Source data:
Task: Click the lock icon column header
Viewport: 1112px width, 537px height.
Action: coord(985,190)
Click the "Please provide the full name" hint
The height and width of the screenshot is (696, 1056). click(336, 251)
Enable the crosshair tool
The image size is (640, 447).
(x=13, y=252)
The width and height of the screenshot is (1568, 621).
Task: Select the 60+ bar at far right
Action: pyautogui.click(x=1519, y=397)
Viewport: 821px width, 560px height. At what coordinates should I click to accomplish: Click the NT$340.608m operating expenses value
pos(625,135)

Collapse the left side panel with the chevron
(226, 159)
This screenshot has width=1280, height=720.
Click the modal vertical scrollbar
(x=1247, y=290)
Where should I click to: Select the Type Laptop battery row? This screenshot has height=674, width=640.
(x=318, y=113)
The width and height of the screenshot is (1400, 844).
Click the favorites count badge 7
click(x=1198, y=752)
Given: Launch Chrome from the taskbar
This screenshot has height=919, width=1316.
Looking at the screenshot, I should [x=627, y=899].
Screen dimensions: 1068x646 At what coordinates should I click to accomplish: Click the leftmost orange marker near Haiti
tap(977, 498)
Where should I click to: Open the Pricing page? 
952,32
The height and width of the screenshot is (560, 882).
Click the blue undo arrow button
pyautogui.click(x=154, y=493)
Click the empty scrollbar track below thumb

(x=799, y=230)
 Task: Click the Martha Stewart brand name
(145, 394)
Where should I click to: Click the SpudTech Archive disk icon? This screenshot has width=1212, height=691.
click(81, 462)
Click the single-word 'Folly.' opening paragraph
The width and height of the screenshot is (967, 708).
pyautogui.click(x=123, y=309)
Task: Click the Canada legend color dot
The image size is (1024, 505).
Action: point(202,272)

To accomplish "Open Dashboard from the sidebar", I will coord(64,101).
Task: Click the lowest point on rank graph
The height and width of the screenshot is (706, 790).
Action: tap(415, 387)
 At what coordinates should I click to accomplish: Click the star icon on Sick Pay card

#### Work request:
Search the data above for the string "from" and return every line that has it.

#### Task response:
Given: Launch Chrome from the taskbar
To accomplish "Open Dashboard from the sidebar", I will coord(64,101).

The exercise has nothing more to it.